• _Assigned task_
Below are the records; copy exactly the stretch from the line containing "raised front fist" through the line containing "Given: Expand the Competitions dropdown", both ends included, and nothing else.

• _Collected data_
▶

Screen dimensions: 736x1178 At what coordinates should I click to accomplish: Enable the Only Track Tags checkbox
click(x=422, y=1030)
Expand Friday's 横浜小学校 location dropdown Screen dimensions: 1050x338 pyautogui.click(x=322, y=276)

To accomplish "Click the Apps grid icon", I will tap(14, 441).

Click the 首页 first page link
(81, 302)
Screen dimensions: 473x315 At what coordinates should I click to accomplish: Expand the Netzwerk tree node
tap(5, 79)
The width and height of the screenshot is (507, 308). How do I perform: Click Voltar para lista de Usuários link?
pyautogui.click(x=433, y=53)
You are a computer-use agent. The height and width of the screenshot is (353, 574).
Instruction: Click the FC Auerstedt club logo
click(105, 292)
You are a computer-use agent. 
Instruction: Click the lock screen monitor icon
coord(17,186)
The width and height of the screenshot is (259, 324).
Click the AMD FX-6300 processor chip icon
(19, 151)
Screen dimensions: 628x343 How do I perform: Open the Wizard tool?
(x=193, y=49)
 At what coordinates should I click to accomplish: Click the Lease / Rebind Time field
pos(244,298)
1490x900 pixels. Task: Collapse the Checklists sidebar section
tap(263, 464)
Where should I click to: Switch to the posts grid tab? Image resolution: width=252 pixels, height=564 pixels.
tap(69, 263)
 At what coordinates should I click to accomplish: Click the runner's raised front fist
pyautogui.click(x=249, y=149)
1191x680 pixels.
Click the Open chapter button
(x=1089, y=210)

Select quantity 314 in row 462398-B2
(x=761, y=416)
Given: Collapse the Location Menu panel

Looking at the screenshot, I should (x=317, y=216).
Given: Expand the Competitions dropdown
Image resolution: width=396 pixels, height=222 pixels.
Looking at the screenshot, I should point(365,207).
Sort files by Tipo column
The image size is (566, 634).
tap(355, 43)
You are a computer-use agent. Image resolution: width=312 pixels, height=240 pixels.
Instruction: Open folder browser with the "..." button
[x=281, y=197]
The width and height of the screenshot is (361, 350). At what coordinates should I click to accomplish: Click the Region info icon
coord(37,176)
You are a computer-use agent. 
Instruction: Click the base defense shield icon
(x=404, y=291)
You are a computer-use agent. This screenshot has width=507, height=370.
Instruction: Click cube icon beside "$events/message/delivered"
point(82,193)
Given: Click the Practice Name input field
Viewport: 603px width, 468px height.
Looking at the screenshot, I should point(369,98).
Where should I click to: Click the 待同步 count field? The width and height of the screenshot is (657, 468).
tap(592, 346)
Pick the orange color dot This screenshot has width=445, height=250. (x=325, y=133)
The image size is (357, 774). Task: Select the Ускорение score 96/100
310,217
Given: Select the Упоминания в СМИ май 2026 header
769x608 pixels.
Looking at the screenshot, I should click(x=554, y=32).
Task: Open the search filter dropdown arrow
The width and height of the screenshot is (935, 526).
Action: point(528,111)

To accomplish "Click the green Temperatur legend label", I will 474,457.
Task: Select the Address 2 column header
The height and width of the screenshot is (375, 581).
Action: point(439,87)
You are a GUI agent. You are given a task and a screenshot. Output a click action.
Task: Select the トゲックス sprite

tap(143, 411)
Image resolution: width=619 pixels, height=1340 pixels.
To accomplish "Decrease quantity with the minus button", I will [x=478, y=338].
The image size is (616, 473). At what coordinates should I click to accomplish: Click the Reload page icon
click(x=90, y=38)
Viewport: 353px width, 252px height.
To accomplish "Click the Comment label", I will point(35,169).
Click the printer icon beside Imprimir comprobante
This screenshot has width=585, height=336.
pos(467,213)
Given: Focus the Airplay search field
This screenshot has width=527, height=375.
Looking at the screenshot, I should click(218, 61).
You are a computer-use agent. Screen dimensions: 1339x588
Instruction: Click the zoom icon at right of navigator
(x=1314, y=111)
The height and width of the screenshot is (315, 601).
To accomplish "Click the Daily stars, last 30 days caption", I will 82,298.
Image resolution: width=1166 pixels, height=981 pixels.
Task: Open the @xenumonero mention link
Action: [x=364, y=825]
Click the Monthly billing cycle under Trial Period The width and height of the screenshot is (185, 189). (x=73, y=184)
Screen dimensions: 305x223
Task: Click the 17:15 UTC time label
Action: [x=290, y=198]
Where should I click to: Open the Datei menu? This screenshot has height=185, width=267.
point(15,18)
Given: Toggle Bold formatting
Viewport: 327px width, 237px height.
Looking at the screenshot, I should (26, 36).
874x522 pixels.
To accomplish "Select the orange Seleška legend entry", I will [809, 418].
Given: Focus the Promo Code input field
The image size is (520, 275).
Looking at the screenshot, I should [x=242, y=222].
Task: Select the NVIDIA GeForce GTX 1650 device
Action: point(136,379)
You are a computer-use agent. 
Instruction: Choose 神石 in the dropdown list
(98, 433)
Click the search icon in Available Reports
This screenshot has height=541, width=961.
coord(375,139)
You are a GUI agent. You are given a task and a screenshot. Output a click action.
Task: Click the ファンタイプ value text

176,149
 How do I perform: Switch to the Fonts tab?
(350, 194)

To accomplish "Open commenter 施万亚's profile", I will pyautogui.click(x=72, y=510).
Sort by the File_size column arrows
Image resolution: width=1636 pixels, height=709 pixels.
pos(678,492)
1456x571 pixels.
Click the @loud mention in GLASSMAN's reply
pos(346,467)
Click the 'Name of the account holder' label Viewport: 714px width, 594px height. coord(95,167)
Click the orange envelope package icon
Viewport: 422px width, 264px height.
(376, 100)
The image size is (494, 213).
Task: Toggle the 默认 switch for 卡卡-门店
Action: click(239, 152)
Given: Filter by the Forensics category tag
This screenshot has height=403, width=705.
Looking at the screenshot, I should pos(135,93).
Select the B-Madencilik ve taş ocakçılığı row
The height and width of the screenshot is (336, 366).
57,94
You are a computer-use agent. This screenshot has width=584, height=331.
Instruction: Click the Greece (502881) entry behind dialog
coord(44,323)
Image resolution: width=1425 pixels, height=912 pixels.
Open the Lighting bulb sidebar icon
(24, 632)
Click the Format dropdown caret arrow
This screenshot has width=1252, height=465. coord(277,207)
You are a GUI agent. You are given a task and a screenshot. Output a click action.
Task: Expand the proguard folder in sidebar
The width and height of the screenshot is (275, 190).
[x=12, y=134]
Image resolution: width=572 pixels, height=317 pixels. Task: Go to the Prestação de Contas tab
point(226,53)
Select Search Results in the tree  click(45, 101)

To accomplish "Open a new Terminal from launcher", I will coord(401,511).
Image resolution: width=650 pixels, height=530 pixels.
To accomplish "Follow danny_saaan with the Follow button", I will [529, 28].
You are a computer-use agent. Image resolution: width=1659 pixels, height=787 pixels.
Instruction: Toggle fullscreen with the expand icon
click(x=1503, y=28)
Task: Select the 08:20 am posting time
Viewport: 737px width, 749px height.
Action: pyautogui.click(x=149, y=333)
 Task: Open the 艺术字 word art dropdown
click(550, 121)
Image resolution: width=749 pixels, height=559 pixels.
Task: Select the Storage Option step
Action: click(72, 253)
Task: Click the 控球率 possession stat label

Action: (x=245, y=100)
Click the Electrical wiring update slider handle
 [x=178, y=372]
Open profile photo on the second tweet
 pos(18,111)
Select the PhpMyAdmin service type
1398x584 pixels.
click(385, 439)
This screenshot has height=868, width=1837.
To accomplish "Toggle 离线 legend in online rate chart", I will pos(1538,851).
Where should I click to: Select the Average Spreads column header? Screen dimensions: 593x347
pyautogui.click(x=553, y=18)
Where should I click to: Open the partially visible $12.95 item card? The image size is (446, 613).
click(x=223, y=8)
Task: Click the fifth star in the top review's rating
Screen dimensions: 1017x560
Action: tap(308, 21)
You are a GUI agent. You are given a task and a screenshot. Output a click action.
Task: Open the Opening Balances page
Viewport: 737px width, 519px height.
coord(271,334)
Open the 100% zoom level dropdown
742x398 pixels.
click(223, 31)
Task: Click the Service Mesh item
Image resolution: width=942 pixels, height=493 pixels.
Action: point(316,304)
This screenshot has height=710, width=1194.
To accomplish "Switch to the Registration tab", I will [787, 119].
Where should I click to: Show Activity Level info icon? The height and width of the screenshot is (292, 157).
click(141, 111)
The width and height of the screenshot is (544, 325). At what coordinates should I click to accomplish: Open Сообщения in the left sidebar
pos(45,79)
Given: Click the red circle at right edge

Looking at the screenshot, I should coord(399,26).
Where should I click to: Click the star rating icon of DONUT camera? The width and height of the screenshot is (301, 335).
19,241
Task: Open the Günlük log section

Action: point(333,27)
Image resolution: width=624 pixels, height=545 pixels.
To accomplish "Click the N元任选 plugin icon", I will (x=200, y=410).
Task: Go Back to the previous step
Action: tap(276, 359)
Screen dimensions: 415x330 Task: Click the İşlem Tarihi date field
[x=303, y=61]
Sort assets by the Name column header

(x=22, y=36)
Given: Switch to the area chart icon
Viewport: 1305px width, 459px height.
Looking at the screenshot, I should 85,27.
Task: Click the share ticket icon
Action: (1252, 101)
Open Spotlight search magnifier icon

◀

• _Problem solution_
 At what coordinates should I click to accomplish: Click the runner's raised front fist
pyautogui.click(x=249, y=149)
1191x680 pixels.
Click the Open chapter button
(x=1089, y=210)

Select quantity 314 in row 462398-B2
(x=761, y=416)
Given: Collapse the Location Menu panel

Looking at the screenshot, I should (x=317, y=216).
Given: Expand the Competitions dropdown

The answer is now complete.